As always thanks for reading





  1. Adam,

    Palpate the doll where the manual therapy hurt you. (Bad joke sorry)

    I’ve come to believe that most of this stuff is just elaborate ways of mommy kissing the boo-boo (which is important), and then of course load management as necessary.

    Rock on,

  2. Dear Adam,
    I wanted to let you know I am today unsubscribing myself from your blog having read it quite avidly over the last few years. It has occurred to me for a while now that you have little more to add to “sports physio” as your blog is titled but have taken on the role of chief grenade thrower. Frankly your blogs now more resemble a rant with the varying degrees of hysteria.
    Further, while you make the public claim that many notable people seem to be out to debase and distort your views, and to vilify you, there is a fair bit of the same behaviour in your comments also. You can hardly play the innocent in this debate or claim the moral high-ground.
    Thanks though for all your work previously. For a long time I very much looked forward to your next instalment and they always sparked thought and consideration of my own approaches and practice – and indeed modified and improved my work in many, many ways.
    Now not so much. Farewell.

  3. Hi Adam. Superb post as always. Probably because I am biased towards this.
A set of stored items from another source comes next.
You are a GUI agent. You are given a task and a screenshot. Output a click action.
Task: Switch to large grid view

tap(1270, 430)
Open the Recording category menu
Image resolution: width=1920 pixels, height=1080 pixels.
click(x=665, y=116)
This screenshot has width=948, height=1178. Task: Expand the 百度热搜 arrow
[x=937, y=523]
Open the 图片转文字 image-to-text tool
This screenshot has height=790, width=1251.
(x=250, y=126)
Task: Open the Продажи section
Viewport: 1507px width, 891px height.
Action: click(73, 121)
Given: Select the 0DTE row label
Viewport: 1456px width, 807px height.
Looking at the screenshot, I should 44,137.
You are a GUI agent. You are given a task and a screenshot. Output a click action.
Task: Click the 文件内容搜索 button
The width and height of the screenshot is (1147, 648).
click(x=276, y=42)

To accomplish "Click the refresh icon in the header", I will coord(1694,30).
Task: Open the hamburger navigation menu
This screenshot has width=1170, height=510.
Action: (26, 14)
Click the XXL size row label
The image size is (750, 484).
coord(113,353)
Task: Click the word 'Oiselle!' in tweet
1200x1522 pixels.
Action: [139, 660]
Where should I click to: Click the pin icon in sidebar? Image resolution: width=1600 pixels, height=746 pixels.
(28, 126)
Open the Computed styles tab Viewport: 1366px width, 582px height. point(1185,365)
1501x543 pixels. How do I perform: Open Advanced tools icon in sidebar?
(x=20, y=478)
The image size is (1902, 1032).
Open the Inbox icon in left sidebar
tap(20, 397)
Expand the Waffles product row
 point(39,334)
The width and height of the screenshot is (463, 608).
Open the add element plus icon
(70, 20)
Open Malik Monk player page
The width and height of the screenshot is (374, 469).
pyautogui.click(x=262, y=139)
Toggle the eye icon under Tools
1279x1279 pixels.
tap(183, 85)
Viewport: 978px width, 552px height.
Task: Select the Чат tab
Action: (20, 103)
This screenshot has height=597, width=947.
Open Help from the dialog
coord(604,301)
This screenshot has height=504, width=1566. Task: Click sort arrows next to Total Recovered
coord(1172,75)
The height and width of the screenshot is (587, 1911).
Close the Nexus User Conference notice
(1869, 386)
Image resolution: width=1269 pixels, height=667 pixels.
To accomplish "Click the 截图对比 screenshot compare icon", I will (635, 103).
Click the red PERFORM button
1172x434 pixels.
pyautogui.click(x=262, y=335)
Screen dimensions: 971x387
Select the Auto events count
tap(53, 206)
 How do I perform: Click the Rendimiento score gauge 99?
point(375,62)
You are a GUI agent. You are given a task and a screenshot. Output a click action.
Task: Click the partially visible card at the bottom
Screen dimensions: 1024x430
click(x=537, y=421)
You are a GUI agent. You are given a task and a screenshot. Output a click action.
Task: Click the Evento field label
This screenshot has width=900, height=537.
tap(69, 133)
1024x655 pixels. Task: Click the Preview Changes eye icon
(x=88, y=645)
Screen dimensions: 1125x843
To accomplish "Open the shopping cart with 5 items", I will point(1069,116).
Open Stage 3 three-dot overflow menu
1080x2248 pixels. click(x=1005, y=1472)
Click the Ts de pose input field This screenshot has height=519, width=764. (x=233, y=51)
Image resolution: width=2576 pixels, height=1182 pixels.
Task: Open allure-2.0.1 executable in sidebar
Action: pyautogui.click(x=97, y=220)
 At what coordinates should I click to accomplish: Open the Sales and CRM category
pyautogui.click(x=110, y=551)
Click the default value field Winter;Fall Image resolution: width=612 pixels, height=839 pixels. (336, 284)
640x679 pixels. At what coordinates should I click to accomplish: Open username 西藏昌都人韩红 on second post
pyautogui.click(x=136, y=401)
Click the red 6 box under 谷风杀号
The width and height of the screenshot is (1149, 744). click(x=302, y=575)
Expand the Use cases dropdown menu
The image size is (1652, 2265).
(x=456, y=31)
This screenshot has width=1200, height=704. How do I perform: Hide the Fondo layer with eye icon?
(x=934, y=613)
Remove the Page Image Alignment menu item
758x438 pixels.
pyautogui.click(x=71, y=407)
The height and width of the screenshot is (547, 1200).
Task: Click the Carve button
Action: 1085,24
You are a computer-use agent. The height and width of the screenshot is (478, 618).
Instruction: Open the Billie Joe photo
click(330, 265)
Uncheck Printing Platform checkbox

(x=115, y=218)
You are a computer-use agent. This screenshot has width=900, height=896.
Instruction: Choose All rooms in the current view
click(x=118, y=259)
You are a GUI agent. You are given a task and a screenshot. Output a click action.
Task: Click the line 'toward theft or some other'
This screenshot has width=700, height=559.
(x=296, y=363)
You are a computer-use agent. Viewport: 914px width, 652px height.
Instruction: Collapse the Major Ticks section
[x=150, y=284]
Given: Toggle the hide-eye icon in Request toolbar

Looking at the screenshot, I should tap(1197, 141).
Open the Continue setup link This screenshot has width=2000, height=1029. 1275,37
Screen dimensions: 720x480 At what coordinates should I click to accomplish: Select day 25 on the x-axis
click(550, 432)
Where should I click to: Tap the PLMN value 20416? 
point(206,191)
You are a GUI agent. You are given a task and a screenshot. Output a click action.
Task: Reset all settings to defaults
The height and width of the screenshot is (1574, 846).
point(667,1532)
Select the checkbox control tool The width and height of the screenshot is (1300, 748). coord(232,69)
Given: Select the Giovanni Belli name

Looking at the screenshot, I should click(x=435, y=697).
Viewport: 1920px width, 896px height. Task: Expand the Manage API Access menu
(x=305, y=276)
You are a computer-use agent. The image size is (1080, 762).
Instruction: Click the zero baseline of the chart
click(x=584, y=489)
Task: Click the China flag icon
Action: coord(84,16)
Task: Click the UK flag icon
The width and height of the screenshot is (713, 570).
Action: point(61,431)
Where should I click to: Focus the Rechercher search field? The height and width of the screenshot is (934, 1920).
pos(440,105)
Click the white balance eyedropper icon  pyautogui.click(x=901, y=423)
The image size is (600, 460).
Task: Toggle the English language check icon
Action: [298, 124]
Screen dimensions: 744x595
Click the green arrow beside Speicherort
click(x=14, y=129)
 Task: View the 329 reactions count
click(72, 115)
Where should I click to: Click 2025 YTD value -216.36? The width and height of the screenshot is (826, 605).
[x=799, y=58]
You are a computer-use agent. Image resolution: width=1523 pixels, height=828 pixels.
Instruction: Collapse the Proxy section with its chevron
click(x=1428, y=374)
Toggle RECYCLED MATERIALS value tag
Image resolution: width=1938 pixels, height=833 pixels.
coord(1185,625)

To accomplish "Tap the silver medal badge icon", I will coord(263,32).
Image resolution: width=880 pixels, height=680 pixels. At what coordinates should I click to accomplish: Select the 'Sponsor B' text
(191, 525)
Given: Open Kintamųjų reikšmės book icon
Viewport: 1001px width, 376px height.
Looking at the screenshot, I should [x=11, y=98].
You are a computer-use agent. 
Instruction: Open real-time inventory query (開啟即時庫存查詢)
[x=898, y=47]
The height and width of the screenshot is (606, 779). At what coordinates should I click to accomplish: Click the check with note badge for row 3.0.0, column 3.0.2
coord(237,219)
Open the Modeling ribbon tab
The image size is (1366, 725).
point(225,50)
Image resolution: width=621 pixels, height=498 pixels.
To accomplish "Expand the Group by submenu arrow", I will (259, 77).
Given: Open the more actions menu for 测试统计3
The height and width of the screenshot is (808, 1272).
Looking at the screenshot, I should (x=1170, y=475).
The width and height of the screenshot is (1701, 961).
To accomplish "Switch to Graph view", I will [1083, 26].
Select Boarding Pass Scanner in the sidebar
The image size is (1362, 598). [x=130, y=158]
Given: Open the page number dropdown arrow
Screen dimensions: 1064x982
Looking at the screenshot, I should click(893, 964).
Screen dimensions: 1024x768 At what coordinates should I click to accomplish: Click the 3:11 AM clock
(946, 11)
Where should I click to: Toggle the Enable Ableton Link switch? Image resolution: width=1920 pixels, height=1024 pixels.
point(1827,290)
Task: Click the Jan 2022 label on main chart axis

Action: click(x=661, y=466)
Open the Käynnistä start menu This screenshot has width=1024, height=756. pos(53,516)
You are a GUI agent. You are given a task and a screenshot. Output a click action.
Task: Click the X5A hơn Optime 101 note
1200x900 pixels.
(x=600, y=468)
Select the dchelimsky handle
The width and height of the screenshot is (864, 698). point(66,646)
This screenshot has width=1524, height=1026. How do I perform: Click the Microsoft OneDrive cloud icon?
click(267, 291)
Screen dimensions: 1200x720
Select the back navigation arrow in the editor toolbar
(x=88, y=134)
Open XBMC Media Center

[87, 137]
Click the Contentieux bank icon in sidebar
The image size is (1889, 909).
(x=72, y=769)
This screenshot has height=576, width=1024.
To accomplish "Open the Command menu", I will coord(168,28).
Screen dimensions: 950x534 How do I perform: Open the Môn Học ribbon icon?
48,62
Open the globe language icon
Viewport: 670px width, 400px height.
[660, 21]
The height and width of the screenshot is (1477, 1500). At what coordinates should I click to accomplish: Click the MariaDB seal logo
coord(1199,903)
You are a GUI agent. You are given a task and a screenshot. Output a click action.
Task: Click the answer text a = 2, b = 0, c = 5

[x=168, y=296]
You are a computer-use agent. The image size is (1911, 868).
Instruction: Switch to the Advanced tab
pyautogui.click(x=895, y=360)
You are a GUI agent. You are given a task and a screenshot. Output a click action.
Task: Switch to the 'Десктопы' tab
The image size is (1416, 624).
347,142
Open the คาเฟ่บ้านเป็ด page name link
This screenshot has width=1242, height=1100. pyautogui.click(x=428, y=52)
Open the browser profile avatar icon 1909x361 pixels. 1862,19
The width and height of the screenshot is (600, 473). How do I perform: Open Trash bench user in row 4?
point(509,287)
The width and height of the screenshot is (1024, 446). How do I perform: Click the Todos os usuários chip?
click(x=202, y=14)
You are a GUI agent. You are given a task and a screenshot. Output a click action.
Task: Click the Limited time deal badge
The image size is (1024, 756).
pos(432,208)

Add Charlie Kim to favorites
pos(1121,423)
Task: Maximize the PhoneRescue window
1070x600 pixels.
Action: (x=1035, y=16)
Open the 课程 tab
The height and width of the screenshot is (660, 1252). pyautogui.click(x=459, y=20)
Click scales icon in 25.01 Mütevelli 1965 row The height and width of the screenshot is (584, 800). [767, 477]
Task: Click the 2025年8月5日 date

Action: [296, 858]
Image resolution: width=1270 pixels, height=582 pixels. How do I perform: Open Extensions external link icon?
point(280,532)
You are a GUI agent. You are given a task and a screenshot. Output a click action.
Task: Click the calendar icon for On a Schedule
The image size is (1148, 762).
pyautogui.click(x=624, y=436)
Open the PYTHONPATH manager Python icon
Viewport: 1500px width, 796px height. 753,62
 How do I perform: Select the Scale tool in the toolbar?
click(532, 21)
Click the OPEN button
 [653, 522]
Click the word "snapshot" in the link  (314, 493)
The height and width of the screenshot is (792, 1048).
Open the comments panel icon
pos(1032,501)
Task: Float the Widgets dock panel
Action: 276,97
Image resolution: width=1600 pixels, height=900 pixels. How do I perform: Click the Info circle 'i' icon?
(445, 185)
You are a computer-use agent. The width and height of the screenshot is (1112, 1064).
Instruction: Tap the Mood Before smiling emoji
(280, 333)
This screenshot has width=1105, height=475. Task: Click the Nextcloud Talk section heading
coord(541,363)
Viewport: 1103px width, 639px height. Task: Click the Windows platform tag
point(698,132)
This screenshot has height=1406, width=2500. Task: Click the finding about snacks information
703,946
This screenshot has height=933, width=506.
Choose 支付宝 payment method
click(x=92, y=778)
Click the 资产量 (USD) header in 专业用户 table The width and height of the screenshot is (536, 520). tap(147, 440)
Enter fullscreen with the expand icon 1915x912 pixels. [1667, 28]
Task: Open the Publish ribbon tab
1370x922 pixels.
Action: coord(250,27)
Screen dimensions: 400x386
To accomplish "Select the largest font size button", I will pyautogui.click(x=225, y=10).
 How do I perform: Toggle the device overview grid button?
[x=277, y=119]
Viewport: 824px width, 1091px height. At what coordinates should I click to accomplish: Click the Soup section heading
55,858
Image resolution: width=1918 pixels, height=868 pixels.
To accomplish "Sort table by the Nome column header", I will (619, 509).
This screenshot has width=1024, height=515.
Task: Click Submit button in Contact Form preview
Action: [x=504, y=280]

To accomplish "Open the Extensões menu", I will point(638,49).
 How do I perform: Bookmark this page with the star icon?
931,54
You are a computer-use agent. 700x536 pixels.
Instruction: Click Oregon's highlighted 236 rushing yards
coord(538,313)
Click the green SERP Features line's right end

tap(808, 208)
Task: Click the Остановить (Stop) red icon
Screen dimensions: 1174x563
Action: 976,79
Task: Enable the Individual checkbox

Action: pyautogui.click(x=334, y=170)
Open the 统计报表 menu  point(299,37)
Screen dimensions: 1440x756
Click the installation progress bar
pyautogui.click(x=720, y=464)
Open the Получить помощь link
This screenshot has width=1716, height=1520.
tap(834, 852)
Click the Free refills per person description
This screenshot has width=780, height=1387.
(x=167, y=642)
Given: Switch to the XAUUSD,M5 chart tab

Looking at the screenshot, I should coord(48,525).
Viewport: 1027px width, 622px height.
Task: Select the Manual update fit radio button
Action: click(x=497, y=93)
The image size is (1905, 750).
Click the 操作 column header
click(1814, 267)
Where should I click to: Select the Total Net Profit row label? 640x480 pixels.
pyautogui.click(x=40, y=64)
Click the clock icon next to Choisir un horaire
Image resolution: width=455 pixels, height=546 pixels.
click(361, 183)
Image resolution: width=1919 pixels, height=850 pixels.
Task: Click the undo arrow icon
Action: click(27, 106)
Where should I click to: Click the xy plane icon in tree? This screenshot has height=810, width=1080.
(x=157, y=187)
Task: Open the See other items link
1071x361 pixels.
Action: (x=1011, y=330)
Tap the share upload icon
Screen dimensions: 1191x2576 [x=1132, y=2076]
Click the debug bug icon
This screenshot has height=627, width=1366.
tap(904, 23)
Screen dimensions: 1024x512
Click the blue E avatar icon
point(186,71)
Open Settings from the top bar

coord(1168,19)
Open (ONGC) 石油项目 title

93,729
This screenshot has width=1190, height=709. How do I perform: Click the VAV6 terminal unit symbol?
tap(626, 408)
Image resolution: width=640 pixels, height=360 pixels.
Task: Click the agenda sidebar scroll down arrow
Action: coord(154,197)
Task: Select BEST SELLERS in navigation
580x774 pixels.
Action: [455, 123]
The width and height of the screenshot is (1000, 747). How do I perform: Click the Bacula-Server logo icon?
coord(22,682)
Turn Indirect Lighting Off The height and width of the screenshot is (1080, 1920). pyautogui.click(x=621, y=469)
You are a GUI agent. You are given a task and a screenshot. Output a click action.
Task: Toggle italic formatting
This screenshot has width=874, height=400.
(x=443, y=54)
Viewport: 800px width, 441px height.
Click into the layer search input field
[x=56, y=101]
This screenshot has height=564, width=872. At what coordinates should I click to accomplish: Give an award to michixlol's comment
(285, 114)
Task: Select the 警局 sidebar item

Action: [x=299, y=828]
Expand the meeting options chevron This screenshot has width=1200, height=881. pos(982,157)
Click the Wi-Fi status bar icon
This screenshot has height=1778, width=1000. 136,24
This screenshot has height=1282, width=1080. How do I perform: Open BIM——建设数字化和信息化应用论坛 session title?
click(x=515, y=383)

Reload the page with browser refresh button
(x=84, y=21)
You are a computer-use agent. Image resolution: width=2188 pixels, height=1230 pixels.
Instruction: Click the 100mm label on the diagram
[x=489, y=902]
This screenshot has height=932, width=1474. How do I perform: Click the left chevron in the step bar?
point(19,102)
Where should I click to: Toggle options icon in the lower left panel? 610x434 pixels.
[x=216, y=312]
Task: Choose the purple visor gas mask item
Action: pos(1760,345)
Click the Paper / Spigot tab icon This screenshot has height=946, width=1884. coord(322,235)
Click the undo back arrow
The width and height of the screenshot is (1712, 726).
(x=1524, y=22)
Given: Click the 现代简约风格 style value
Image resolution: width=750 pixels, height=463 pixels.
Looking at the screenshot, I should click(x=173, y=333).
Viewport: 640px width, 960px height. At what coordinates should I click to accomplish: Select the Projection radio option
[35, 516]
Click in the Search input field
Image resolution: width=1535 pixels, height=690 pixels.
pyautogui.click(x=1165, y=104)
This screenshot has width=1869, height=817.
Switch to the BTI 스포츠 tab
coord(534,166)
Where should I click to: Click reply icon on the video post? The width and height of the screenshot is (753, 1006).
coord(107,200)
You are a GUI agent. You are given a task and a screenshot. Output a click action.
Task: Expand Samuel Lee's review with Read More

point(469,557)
    As an employee, what can I do if a client specifically wants manual therapy/massage? I can’t just say no or turn them away, I would lose my job!


  4. I am one-year-off-school, English-second-language, bellow-average-PT-school grades that needed every single second during PT exams physical therapists, and I can read your words clearly. I know exactly what you mean to say and what you don’t mean or say. What’s more, reading your blogs and your patient repossess to comments has made me a more sophisticated reader. I have learned to read more carefully. I can see how you choose your words very carefully, almost in a ‘perfect-word-syndrome’ manner just so your message is as clear as it can be. What’s more, sometimes I find your explanations redundant, but necessary in view of some people’s responses. So when I read a university professor misleading your points in such a biased manner it makes me feel very smart (and a bit sad at the same time).

    In any case, I agree with all your points, except on the almighty placebo (processing change) dilemma. Manual therapy may have a huge placebo (processing change) effect that I am not sure that that should be denied. But that is a whole different story and discussion.

    Please, keep doing this! Keep fighting for common sense. Thanks to you, my patients are getting very well very quickly. And I work in a manual therapy heavy clinic!

  5. You know what’s annoying? You have so much more interesting shit to say and to teach than to keep going over the same ground, but your “character” as a pariah among manual therapy advocates means you’ll always be dragged into the argument! Saying that, I think Roger is just using the caricatured version of you to make a point…

    Always appreciate your thoughts and the effort you put into these blogs, someone has to keep fighting the good fight!

  6. Thanks for explanation. I was a new follower of you on Insta and not clear on your stance. I’m a massage therapist fully aware of the limits of my training and knowledge and agree that physios can better spend their time diagnosing and offering strengthening solutions. I’m happy in the role of providing the manual therapy. Which I also believe main outcome is just makes the needy client feel they are getting the attention desired.